Como o interesse pelas experiências concretas dos paises em busca do socialismo foi excluído da universidade, restaram duas tendências dominantes de visão de mundo, o que até hoje caracteriza a composição ideológica da UNB: o neojesuitismo e o social-darwinismo. Expressão flagrante disso foi a recente eleição para a ADUNB-UNB. Duas chapas com fortes raízes no humanismo católico, amigo do povo e com pena dos pobres, e uma chapa marcada pelo pragmatismo republicano defensor da causa pública e laica. Ambas acreditando que basta melhorar o capitalismo segundo os respectivos princípios dessas tendências, para se alcançar uma sociedade justa e fraterna. Como nenhuma das duas incorpora a busca do conhecimento da transformação e das mudanças da realidade através do pensamento objetivo crítico, mostram-se débeis na resistência ao favoritismo e a corrupção hoje enfrentada pela UNB.
O advento das idéias neoliberais e da globalização capitalista no fim do século XX teve fortes reflexos na UNB. De início sorrateiramente para depois ser defendido abertamente passaram a ser vistos como melhores professores aqueles capazes de captar recursos financeiros externos à universidade. O corpo de engenheiros é dentre os profissionais liberais o que historicamente mais se adestrou na fundação de fabricas e empresas de construção. Não é por acaso que a principal instituição captadora de recursos veio a ser a FINATEC por iniciativa da Faculdade de Engenharia.
A UNB passou a se caracterizar, portanto, por uma fundamental contradição ideológica, bem como, por um acentuado comportamento individualista. Comportamento que abriu as portas da universidade ao capital financeiro e a distorção da produção de conhecimento em produção de capital. Só faltou tornar-se acionária com participação na Bolsa de Valores.
A possibilidade da negação da negação
Hoje a UNB vive um novo momento histórico que pode ser caracterizado como um salto histórico. Isso me faz recordar uma explicação dada pelo professor Edgard Graeff quando no inicio da UNB lhe foi perguntado por alunos o que e como era essa lei da História. Professor Graeff o era de História e Teoria da Arquitetura. Dizia ele: No início os homens viviam livres na natureza, eram donos da paisagem e do horizonte. Depois com a produção de excedentes surgiram as feiras como pontos de troca e posteriormente as cidades com suas praças e mercados. A liberdade inicial foi negada por um novo tipo de assentamento que necessitava proteger-se contra a usura e cobiça de outros assentamentos e donos de terra.
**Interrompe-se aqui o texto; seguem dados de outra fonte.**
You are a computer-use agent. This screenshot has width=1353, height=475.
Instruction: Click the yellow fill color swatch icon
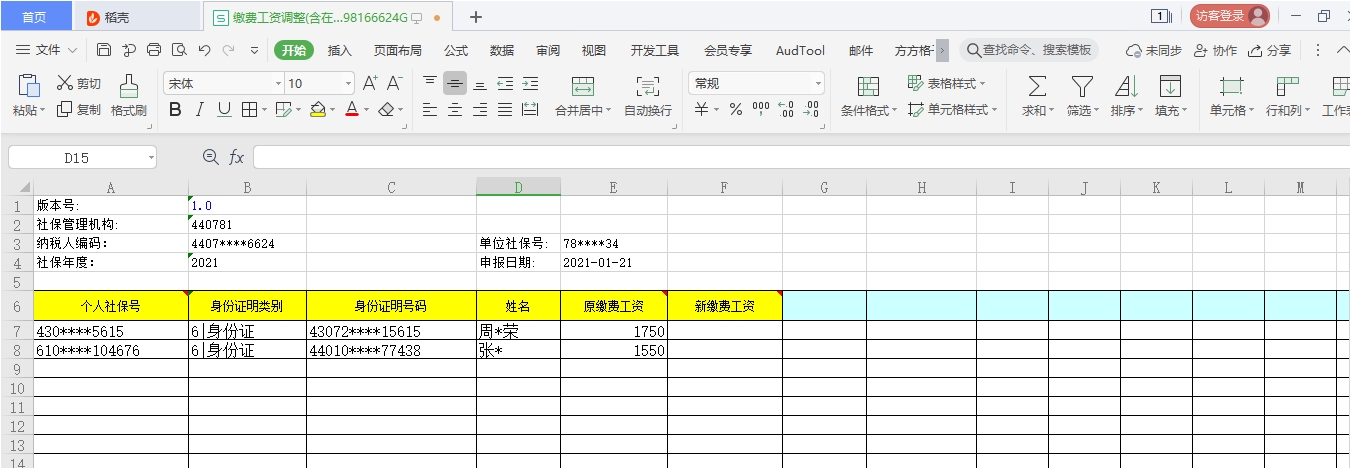click(x=318, y=110)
As cidades frequentemente resultaram fortificadas e de conteúdo exíguo e comprimido. Hoje estamos em vias de uma nova formação social; ferramentas modernas e novos meios de produção passam a exigir assentamentos de outra grandeza. Escala, proporção e fluidez espacial necessitam ser de novo tipo como estamos considerando com o plano de Brasília.
Esta negação da primeira negação nos permitirá também recuperar valores perdidos a partir da primeira negação. É por isso que estamos elevando os prédios de apartamentos sobre pilotis. Os habitantes de Brasília poderão percorrer o terreno com toda liberdade e apropriarem-se de sua paisagem, bem como, de seu horizonte.
Esse modesto exemplo serve também para a UNB. Neste segundo salto histórico que eclodiu por iniciativa dos estudantes; por uma mocidade ávida e entusiasta, é possível recuperar valores e hábitos perdidos e abandonados à partir do primeiro salto histórico: o contraditório na compreensão da realidade e os mecanismos de interação e ação recíproca necessários à intervenção na mesma. Não se trata de repetir particularidades. Isso seria ortodoxia. Mas de recuperar conquistas essenciais como referências históricas e cognitivas.